BT's Mike Pannell on the different ways of anonymising information and their application to IoT data
When I recently visited the national cycling centre, it was no surprise to see British athletes discussing training with their coach whilst peering into a laptop screen. Data such as heart rate, power, speed and elevation all feed into complex mathematical models. This information can be used to predict performance and highlight areas to improve.
As a keen athlete, I’m accustomed to collecting data from races and training sessions. I can choose whether to share that data with companies like Garmin or Strava, and I have an idea how they use that data. Clearly, as with any other social media platform, users need to control the privacy settings otherwise running the risk of having their data misused or at worst stolen.
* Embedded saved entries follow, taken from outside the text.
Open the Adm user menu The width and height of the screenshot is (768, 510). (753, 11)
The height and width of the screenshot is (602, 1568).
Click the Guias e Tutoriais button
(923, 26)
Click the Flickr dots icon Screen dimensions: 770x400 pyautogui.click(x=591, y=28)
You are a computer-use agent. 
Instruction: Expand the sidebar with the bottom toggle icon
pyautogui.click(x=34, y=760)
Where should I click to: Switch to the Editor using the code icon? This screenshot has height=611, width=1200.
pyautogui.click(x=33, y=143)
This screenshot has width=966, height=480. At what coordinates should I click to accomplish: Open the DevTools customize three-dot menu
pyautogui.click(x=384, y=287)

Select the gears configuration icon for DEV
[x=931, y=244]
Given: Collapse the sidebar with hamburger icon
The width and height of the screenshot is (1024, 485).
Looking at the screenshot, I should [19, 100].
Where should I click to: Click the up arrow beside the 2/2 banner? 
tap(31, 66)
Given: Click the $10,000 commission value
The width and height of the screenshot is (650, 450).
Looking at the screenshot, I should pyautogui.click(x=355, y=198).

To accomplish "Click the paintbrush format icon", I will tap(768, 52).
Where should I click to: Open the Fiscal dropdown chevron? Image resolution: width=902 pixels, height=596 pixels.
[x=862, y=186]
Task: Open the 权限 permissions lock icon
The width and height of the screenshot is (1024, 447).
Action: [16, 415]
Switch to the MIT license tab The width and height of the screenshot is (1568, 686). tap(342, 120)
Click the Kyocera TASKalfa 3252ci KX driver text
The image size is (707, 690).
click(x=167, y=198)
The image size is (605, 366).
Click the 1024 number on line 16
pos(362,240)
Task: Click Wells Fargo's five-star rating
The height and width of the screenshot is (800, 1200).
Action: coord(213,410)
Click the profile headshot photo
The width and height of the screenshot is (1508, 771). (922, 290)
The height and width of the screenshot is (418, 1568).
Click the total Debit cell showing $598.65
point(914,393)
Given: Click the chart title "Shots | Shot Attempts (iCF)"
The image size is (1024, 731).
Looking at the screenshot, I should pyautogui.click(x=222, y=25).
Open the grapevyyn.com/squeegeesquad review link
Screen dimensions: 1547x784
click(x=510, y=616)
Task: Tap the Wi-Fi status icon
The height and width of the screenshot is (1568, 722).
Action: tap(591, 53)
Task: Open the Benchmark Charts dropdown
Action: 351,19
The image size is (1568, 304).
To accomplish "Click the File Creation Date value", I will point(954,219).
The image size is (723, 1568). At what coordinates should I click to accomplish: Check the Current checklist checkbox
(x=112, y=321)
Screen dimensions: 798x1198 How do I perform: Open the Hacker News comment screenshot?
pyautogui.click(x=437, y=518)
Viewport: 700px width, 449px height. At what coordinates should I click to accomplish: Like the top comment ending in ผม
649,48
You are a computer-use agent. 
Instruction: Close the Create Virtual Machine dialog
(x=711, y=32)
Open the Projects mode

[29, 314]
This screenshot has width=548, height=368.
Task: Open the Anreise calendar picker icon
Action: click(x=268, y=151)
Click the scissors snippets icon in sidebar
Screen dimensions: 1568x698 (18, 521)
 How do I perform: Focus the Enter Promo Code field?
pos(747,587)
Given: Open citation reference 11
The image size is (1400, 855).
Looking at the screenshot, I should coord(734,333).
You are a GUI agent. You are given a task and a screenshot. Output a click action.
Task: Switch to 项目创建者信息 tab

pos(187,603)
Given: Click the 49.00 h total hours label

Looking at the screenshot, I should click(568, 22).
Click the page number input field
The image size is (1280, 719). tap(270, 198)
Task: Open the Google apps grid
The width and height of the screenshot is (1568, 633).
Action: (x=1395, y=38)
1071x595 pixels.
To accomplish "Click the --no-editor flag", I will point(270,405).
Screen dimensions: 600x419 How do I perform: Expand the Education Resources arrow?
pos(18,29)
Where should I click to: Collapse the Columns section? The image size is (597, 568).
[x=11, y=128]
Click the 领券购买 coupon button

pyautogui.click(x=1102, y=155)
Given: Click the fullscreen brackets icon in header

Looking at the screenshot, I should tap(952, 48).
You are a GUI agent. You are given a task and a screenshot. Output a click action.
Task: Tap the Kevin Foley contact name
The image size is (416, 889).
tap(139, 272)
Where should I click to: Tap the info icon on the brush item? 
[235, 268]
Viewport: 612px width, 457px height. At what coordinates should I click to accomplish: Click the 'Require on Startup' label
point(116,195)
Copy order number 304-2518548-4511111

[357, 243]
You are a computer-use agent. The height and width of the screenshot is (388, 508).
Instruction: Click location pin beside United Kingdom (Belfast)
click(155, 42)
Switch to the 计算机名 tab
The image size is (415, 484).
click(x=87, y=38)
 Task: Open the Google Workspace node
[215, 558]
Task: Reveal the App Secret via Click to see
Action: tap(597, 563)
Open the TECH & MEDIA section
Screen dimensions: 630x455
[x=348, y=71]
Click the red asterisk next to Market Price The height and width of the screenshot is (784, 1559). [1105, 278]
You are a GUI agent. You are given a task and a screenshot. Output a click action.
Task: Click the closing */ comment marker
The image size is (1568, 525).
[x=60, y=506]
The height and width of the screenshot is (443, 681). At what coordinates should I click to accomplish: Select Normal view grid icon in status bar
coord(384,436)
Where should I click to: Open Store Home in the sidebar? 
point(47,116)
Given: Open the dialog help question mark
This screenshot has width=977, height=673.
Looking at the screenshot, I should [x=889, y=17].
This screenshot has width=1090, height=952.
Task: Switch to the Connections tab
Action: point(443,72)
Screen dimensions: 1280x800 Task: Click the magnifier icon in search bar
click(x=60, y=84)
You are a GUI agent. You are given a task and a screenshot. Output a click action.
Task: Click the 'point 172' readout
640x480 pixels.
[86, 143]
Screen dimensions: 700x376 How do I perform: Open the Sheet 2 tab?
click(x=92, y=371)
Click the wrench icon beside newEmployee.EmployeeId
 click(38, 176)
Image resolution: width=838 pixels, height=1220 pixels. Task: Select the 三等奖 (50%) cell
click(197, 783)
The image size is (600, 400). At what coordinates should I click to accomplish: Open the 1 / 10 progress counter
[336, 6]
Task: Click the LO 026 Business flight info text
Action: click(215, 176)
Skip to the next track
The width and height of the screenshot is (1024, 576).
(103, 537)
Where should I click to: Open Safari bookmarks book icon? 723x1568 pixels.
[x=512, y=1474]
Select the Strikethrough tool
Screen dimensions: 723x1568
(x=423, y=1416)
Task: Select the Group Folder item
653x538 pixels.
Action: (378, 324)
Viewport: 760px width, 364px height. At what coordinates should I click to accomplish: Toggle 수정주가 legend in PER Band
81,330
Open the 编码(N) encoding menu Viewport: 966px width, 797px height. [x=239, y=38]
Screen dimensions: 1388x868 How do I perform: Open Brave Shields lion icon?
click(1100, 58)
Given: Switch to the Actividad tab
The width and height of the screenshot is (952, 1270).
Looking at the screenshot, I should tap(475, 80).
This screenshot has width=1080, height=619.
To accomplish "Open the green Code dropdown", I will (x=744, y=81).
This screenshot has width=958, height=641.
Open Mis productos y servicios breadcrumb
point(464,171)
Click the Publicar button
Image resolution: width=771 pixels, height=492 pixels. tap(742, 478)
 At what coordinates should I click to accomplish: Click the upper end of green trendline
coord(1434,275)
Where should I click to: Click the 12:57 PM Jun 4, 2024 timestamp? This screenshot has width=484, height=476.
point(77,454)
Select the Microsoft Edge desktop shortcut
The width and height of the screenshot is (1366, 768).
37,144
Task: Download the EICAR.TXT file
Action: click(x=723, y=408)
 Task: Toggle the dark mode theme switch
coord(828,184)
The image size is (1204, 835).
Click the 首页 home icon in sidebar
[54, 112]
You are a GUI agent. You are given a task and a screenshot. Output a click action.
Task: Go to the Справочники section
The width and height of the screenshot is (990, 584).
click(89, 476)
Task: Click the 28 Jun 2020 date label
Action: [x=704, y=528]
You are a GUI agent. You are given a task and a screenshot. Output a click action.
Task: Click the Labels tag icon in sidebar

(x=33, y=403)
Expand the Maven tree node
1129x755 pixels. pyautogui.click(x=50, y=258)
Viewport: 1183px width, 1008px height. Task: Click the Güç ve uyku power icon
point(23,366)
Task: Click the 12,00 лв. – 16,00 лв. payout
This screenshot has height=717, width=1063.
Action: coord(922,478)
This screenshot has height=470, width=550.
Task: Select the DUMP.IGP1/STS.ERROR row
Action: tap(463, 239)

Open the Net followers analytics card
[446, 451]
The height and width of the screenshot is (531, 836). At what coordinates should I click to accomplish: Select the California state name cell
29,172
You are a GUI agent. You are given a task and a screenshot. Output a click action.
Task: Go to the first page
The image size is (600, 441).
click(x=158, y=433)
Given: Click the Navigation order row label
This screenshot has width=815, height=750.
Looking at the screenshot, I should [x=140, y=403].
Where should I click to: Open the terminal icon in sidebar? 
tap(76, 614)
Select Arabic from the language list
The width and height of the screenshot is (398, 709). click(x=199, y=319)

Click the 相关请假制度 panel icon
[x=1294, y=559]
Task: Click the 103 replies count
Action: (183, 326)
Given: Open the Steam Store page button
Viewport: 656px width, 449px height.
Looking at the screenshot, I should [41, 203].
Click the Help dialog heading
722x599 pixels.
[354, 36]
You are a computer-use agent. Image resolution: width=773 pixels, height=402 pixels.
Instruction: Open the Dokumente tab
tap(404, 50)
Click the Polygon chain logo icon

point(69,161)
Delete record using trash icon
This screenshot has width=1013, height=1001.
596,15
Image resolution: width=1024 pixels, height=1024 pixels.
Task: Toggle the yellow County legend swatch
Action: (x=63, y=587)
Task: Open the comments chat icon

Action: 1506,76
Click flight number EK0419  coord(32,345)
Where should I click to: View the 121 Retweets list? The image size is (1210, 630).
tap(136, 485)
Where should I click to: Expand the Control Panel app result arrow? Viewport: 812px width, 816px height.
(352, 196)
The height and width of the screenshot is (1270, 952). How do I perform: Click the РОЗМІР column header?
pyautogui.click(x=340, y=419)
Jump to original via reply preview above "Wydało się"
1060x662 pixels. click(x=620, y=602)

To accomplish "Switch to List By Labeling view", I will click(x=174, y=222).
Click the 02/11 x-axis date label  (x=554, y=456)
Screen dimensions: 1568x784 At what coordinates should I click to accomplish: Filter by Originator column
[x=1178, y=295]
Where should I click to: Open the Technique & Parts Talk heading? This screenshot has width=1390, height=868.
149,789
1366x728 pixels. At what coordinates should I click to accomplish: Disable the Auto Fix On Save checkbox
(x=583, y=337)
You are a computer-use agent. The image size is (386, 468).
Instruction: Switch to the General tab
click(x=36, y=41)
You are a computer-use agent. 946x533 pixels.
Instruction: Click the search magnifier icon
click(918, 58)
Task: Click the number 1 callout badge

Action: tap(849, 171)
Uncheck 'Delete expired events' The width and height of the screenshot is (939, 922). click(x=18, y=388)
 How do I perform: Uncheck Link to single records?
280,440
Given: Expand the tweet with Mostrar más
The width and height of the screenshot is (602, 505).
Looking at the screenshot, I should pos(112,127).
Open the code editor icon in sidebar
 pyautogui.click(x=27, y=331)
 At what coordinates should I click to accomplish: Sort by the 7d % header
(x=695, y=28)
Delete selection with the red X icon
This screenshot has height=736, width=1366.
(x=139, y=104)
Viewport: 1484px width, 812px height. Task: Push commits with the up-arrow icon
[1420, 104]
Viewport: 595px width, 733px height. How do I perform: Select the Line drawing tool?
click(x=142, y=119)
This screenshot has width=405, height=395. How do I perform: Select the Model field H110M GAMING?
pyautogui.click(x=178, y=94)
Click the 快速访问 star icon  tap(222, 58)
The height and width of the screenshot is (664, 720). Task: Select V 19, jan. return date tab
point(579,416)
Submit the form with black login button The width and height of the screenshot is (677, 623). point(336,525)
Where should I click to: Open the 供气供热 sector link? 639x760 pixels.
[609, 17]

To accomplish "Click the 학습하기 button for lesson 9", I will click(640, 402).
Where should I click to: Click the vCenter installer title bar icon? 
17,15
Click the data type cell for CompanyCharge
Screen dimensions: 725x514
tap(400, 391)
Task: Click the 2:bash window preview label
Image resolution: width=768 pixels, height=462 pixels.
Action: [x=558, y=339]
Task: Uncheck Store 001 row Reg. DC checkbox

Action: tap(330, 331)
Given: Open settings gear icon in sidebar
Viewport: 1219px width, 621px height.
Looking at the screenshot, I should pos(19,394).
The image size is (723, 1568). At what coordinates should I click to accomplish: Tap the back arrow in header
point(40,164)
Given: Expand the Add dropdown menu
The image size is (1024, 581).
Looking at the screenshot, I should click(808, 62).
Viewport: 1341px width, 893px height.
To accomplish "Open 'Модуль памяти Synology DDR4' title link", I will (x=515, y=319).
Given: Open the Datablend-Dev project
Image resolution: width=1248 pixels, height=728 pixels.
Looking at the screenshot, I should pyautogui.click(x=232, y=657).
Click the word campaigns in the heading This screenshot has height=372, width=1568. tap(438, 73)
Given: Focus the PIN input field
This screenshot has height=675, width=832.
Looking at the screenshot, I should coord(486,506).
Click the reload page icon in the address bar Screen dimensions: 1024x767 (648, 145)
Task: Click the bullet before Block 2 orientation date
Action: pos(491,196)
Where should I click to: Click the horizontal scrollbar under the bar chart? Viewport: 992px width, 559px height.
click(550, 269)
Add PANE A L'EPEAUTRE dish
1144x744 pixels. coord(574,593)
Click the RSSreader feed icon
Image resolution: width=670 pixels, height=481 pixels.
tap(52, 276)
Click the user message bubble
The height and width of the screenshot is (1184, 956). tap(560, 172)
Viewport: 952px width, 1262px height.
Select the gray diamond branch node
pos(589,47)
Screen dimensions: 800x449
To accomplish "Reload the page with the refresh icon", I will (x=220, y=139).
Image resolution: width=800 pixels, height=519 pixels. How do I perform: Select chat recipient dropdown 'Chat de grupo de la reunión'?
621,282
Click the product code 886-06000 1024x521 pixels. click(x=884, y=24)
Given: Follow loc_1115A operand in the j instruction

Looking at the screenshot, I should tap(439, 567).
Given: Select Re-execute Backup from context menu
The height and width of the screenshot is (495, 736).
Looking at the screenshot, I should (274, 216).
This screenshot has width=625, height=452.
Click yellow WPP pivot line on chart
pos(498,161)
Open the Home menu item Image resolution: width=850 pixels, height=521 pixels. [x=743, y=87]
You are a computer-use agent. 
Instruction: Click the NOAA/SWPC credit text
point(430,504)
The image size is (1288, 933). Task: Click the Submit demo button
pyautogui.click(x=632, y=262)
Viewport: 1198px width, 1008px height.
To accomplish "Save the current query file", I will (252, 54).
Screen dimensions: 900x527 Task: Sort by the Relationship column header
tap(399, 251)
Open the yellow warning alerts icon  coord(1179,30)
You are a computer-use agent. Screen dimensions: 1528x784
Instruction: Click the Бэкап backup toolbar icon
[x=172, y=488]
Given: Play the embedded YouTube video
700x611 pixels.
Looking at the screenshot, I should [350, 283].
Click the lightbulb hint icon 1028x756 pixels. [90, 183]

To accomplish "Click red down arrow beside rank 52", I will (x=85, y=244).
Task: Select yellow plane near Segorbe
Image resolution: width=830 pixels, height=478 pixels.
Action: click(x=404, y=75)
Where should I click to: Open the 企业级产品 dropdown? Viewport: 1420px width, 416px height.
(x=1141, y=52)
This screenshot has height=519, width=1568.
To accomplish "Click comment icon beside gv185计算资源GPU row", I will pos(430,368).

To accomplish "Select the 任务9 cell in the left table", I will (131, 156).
Thieves can break into your home identifying where you live and knowing when you are away from the data you might have shared of your cycling routes.
When Strava publicised the heat maps showing where people exercise the most and from this military bases could be identified, to some this was a great publicity stunt, but it should also be a warning on the risks of collating large volumes of data.
Despite these issues, most athletes actively use these fitness devices and share their data. Generally, users are given options to express a clear personal consent to data collection and sharing by companies like Strava and Garmin.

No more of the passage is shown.